Surgical Case Reports (Nov 2023)

Refractory gastrocutaneous fistula treated by two-stage surgery: a case report

  • Yuji Kobayashi,
  • Shusuke Yagi,
  • Kazuhiko Yamada,
  • Daiki Kato,
  • Naoki Enomoto,
  • Kyoko Nohara,
  • Norihiro Kokudo

DOI
https://doi.org/10.1186/s40792-023-01788-4
Journal volume & issue
Vol. 9, no. 1
pp. 1 – 5

Abstract

Read online

Abstract Background Gastrocutaneous fistulas are a rare complication of enterocutaneous fistulas and can be caused by intestinal injury, infection, and anastomotic leakage. They are typically treated conservatively or endoscopically; however, for large or difficult-to-treat gastrocutaneous fistulas, surgical intervention is required.

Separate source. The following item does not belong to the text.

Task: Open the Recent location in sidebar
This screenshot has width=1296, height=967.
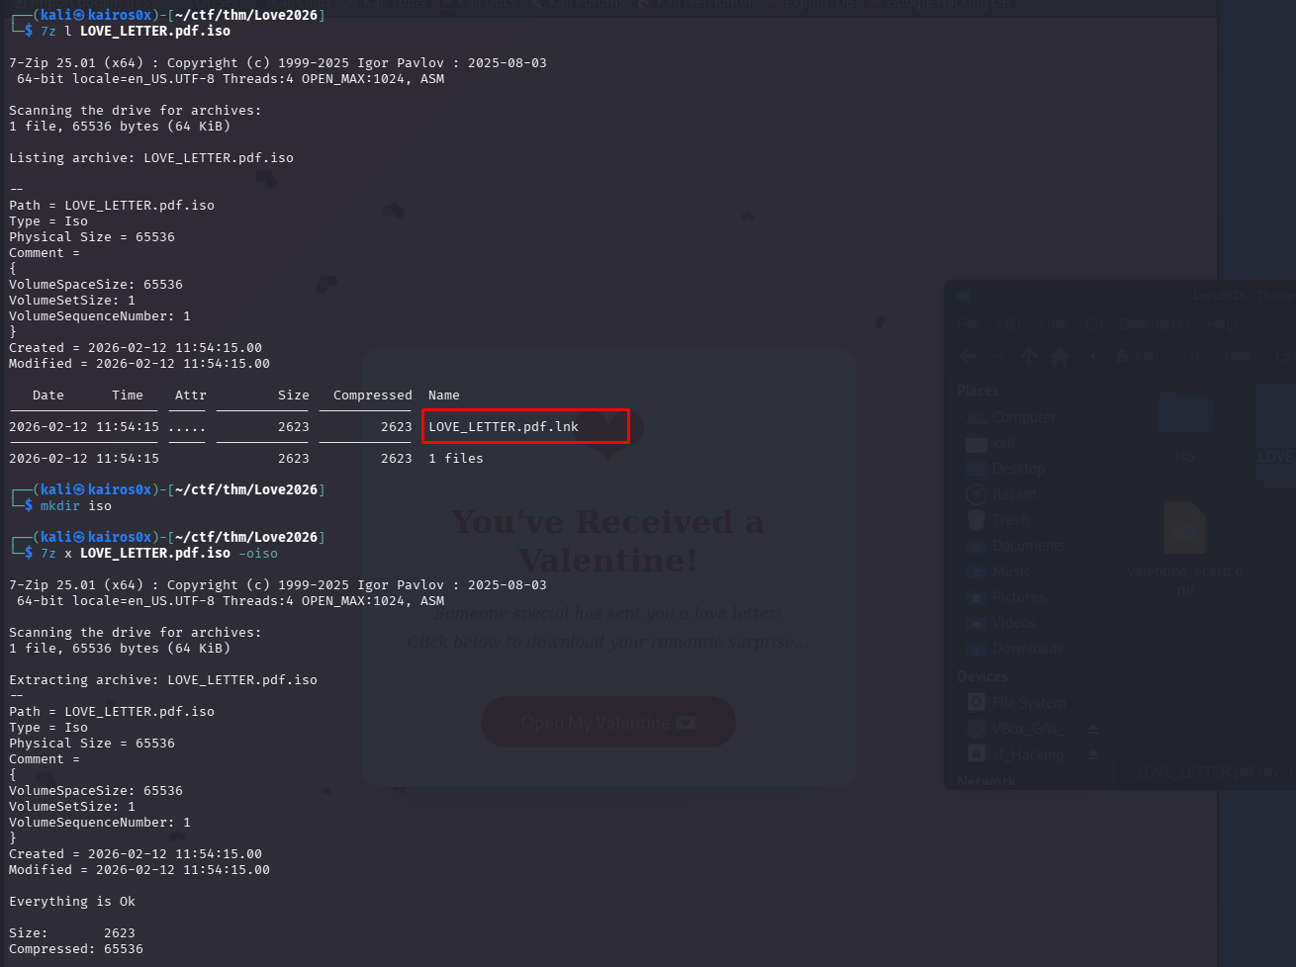Action: click(x=1013, y=494)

Herein, we present a case of a huge gastrocutaneous fistula that was successfully treated with a two-stage surgery performed using open abdomen management. Case presentation A 61-year-old man with a perforated gastric ulcer underwent omental filling as an emergency surgery. Post-operative leakage led the development of a 10-cm gastrocutaneous fistula. He was transferred to our hospital for the treatment of gastrocutaneous fistula. Furthermore, nutritional therapy was administered for dehydration, electrolyte abnormalities, metabolic acidosis, and acute kidney injury due to the high-output nature of the fistula. Moreover, owing to the intraperitoneal severe adhesion and poor nutritional status, two-stage surgery was planned. In the first stage, extensive dissection of the adhesions, distal gastrectomy reconstruction with Roux-en-Y anastomosis, and jejunostomy were performed. Furthermore, open abdomen management was conducted to check for the presence of unexpected complications due to extensive dissection of the adhesion and anastomotic leakage. Subsequently, in the second stage of the surgery, abdominal closure was performed on the 9th day after gastrectomy. Conclusion Open abdomen management may be effective for huge gastrocutaneous fistulas with extensive adhesions that require surgical intervention.